▶ **WRITTEN PROBLEM**
Which lines in the listing below contain the word "dimensions"? Pick out each of them and copy it in full.

▶ **MATERIALS PROVIDED**
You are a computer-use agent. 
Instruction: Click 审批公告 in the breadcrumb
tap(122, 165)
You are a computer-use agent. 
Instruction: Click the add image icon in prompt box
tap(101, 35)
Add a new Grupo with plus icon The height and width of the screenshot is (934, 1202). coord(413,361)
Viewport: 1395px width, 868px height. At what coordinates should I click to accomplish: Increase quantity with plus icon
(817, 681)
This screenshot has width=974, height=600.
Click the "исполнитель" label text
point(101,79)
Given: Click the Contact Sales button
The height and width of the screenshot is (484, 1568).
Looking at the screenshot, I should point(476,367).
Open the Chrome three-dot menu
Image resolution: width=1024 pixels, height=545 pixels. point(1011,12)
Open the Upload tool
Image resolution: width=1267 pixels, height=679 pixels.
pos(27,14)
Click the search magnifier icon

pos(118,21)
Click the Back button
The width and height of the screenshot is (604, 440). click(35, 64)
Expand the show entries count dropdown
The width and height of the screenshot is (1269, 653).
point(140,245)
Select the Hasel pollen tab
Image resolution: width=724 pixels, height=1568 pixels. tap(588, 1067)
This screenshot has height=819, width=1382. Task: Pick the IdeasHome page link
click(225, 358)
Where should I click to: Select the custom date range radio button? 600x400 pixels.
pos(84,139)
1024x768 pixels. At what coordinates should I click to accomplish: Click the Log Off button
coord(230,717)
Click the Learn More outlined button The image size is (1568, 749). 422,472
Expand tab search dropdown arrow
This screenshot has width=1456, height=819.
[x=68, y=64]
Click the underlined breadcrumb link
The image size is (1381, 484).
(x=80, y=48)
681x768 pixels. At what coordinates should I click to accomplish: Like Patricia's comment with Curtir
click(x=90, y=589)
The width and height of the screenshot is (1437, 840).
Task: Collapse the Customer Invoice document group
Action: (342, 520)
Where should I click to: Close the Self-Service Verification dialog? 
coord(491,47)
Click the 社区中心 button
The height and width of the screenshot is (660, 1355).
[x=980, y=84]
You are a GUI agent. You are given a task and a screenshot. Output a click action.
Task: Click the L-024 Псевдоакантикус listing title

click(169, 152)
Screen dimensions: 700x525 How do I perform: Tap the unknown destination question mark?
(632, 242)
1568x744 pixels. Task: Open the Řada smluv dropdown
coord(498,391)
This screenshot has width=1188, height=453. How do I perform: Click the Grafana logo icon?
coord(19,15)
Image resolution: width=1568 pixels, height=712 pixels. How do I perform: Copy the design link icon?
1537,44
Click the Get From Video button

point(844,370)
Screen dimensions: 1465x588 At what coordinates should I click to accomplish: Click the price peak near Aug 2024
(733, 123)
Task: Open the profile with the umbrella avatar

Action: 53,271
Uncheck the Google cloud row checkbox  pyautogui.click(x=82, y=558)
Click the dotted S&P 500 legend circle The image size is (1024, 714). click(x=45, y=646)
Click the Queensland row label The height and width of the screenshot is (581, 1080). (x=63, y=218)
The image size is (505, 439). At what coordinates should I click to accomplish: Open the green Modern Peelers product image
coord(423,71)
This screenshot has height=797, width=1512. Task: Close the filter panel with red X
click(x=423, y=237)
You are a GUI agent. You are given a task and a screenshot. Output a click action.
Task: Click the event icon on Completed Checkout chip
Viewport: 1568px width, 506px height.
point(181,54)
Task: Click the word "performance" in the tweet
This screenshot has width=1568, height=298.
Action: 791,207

▶ **RESULT**
Screen dimensions: 700x525 How do I perform: Tap the unknown destination question mark?
Screen dimensions: 1465x588 At what coordinates should I click to accomplish: Click the price peak near Aug 2024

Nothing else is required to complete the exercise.